Overseas investors chase retail properties in Hong Kong’s housing estates

Local and institutional investors have been eyeing major housing estates after seeing the annual investment yield surge to a 10-year high 

Aerial view of housing estates in Tin Shui Wai, Hong Kong. leungchopan/Shutterstock

Property consultants claim that foreign institutional investors have shifted their attention to hooking retail properties in Hong Kong’s major housing estates, as they anticipate business towards local communities to quickly recover compared to unstable retailers in tourist areas, as reported by South China Morning Post 

Oscar Chan, head of capital markets at JLL in Hong Kong, said, “smart money from the US and Middle Eastern sovereign wealth funds are seriously looking for shops in major housing estates after seeing annual investment yield increase to a 10-year high of three to four percent from the previous one to two percent.”  

Chan added that shop prices and rents could spring back five to 10 percent in 2021, following a significant drop of 70 percent from the peak level in 2014.  

Traveller numbers have plummeted 94 percent to 3.57 million in 2020, causing many international brands to close or slow their expansion in prime retail locations such as Central, Tsim Sha Tsui, and Causeway Bay. As the pandemic drags on, the outlook for tourism is still vague.  

Chan observed an increase in local and institutional investors aiming for retail shops in major housing estates like Tseung Kwan O, Yuen Long, and Tin Shui Wai 

“It will be hard to buy any shops if they wait for retail sales to return to normal. Then, prices will shoot up,” said Chan. “Neighbourhood retail sales will rebound first once the vaccination to contain the COVID-19 pandemic takes effect.”  

Tenants of such retail spaces are businesses unaffected by the pandemic such as supermarkets, banks, and convenience stores.  

Robert Scholten, head of real estate finance for Asia-Pacific at ING Bank, said, “retail shops in catchment areas of large housing estates could be an interesting investment opportunity.”  

Despite that, Scholten still believes Hong Kong’s retail market will remain unappealing for investors, at least in the first half of 2021.  

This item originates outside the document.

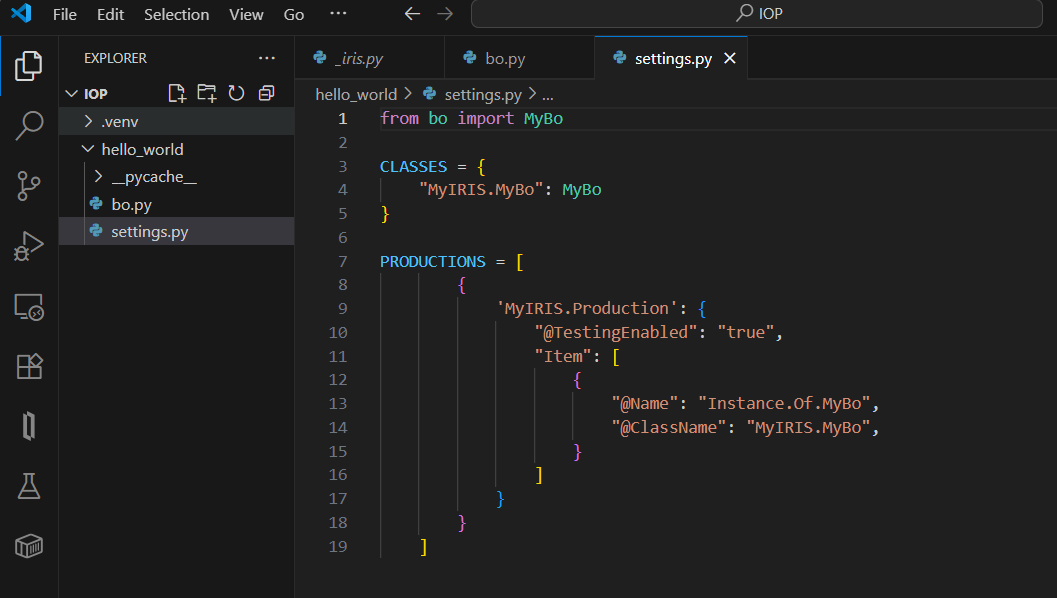The width and height of the screenshot is (1057, 598).
Task: Click the New File icon in Explorer
Action: click(177, 93)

Since 2017, investors have funded more than HKD38.5 billion (USD4.96 billion) into purchasing neighbourhood malls. Such investments were made by a consortium, which included Hong Kong private equity fund Gaw Capital Partners, Goldman Sachs, China Great Wall Asset Management, and Blackstone.  

More: Hong Kong’s commercial, industrial property market could return to pre-pandemic levels in 2021 

Gaw mentioned, “Hongkongers will probably stay in town during Chinese New Year, [and] they tend to spend more on non-discretionary products which our malls are focusing on. Nevertheless, a combination of factors, like the unemployment rate, economic uncertainty, and social distancing measures, etc., are making the recovery signs less visible for now.”  

Reeves Yan, executive director and head of capital markets at CBRE Hong Kong, stated, “more institutional investors are expressing an interest in neighbourhood retail podium or shopping malls as it provides stable and sustainable rental growth.”